# Your assignment
In the listing below, find each line holding "Collapse" and copy it.

# Input material
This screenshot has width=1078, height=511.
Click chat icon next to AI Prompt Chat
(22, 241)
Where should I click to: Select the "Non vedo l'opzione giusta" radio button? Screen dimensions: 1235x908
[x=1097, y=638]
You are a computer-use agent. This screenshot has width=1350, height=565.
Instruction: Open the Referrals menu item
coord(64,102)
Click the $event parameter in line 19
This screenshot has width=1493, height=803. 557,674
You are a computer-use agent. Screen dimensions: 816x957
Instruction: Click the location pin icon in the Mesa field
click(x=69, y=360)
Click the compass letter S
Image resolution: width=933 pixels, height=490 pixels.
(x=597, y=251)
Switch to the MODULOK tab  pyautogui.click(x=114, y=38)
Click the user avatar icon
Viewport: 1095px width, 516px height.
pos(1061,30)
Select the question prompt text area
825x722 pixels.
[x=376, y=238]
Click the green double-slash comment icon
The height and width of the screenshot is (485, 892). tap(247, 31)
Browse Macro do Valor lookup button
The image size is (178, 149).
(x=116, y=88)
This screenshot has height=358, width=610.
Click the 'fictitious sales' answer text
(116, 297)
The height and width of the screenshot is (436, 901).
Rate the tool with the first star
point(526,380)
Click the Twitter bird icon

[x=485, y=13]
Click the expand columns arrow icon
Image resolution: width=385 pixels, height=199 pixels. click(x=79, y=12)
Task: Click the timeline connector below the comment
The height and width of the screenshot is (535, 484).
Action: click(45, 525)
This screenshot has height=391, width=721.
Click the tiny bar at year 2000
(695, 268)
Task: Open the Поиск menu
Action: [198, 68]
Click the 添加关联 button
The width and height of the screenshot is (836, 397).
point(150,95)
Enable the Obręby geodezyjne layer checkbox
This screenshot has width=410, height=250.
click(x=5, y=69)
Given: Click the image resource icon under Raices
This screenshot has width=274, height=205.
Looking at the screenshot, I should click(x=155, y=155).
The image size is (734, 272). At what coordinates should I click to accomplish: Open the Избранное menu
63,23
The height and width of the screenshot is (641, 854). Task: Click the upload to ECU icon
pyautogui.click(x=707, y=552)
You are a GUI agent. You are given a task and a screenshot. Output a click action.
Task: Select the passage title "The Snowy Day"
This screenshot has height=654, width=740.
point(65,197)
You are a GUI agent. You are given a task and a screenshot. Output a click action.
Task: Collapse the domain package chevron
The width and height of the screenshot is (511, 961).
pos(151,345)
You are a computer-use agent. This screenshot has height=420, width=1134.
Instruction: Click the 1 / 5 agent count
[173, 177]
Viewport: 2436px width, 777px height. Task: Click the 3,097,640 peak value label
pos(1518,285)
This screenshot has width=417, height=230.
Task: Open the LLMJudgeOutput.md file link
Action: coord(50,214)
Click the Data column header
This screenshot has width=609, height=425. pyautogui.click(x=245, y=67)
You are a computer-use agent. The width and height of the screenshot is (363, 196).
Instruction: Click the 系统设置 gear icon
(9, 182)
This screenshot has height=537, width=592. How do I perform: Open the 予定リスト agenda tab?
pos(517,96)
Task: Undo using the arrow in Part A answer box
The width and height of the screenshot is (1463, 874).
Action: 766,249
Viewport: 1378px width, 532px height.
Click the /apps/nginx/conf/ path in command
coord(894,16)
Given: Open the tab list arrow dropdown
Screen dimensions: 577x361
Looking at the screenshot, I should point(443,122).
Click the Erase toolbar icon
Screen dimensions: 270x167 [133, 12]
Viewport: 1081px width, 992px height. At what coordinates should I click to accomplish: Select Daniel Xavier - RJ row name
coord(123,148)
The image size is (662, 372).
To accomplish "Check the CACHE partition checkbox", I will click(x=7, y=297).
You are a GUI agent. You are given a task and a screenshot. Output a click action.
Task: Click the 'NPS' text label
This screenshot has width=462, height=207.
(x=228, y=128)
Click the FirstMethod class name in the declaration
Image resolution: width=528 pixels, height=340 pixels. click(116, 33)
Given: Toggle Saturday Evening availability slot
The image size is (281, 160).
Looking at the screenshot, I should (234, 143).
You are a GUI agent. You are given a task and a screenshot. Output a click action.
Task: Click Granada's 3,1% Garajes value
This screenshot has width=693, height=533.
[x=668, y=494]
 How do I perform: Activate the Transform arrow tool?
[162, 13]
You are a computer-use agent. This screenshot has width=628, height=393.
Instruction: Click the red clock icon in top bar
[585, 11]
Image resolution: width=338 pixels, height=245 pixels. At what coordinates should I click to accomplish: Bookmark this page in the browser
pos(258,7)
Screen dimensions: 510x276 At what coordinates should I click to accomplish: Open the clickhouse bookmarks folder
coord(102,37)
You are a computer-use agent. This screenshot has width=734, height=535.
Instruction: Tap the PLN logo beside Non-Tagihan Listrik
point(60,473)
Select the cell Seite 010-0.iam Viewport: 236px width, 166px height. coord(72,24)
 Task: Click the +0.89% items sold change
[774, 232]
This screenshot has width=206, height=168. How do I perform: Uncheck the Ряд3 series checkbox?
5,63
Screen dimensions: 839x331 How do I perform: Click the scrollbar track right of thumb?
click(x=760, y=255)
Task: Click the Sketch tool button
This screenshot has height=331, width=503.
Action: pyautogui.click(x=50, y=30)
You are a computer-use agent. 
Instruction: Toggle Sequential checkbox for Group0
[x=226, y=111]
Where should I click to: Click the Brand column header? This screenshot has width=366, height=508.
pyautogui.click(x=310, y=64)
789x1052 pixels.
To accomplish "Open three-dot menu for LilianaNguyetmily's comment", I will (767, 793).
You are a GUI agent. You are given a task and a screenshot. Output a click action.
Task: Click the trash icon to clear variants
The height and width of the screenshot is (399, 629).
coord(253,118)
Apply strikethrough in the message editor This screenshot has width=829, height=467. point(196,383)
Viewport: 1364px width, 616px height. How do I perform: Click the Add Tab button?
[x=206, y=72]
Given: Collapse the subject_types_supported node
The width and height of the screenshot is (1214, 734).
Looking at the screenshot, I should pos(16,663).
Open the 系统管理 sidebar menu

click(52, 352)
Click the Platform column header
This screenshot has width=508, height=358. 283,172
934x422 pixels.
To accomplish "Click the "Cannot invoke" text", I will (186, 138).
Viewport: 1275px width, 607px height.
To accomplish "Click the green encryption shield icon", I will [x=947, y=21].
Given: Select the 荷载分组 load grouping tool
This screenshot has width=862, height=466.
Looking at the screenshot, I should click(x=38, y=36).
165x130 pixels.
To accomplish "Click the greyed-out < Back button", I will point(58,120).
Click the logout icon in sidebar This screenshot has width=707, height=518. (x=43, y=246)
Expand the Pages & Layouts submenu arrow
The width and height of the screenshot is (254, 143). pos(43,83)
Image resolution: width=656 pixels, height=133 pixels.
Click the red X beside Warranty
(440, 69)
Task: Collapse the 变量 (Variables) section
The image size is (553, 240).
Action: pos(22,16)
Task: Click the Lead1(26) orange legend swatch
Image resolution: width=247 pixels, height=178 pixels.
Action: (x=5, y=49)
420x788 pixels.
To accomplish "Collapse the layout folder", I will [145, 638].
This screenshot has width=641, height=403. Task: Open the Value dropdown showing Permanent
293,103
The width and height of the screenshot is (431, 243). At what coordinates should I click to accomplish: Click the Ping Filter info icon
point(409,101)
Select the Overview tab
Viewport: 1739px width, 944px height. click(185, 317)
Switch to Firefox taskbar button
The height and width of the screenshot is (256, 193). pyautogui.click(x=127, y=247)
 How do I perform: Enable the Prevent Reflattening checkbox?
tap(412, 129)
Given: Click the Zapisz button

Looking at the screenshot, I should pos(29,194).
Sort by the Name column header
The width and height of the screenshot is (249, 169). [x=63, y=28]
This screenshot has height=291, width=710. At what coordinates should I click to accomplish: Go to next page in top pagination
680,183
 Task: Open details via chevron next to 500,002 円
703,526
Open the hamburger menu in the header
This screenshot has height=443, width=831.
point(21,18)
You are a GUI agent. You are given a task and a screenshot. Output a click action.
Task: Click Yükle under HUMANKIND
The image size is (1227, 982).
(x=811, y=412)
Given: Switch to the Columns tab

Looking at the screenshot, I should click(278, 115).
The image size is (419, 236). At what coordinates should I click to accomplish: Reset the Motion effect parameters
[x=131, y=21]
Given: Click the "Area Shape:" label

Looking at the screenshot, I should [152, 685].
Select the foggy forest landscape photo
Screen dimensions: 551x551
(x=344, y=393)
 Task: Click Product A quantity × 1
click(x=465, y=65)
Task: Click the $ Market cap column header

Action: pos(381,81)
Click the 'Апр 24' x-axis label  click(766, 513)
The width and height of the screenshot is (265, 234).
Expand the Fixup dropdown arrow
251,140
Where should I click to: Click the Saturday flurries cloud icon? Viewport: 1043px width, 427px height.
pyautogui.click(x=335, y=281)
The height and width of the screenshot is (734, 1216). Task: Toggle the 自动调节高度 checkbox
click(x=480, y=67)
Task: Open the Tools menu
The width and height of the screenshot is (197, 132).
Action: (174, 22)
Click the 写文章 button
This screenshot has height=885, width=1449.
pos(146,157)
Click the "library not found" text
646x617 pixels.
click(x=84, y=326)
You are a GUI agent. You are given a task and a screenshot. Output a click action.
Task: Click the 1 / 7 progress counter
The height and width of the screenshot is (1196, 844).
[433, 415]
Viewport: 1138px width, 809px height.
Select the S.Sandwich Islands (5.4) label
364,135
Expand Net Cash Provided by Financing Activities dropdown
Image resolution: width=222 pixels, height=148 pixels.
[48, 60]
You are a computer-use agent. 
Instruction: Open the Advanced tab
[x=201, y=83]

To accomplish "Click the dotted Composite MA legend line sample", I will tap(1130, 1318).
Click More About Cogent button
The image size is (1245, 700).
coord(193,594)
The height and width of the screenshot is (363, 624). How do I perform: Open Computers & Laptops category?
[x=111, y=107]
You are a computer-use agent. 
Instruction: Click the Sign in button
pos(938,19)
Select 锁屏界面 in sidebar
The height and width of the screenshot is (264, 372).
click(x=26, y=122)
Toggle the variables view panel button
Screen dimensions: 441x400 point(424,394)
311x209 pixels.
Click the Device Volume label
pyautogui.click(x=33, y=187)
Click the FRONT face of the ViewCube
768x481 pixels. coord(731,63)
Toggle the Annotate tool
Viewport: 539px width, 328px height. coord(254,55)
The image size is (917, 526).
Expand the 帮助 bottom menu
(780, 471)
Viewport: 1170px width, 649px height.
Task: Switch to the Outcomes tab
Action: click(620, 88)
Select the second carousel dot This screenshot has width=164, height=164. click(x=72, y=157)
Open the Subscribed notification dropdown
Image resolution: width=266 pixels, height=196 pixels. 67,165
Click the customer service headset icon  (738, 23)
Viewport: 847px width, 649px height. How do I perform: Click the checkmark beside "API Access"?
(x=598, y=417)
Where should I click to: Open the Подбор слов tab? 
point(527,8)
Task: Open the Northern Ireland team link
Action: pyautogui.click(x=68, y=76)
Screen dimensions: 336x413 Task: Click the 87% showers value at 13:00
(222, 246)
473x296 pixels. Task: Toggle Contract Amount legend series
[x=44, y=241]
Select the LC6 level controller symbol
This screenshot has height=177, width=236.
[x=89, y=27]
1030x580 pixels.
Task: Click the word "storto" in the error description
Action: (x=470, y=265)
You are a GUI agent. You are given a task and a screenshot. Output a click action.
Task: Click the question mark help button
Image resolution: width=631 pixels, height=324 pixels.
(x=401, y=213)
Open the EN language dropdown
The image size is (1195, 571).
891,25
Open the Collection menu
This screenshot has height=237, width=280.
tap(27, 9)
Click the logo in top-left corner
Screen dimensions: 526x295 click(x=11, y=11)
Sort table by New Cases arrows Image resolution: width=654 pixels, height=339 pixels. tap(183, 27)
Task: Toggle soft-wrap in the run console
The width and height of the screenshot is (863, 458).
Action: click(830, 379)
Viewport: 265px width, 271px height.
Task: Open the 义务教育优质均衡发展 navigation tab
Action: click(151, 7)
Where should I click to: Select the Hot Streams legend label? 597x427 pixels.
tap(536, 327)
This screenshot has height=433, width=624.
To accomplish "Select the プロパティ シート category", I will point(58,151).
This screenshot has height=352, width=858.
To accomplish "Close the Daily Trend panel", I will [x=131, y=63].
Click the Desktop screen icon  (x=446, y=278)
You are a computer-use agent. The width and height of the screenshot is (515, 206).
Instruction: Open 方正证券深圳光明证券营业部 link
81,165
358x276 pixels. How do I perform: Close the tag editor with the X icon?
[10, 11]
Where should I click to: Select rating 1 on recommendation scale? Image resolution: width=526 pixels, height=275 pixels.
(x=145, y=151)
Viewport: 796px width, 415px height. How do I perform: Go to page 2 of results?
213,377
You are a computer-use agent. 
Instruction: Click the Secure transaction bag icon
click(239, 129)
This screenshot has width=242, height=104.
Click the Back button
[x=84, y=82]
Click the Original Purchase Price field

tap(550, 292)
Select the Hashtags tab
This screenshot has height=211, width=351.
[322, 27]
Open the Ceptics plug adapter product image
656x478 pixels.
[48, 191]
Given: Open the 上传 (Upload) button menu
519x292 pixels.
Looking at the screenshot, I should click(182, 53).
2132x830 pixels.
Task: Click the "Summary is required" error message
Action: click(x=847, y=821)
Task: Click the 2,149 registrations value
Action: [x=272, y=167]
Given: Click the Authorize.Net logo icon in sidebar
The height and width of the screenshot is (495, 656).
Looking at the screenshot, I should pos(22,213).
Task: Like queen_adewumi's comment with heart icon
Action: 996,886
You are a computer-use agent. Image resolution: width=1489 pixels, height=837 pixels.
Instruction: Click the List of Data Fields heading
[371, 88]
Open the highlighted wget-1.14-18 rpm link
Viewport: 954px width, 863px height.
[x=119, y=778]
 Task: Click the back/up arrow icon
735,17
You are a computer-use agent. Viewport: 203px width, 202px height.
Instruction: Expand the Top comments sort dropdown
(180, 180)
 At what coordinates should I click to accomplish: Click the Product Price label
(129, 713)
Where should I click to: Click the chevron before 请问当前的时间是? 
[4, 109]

# Answer area
Task: Collapse the domain package chevron
Given: Collapse the subject_types_supported node
Task: Collapse the 变量 (Variables) section
To accomplish "Collapse the layout folder", I will [145, 638].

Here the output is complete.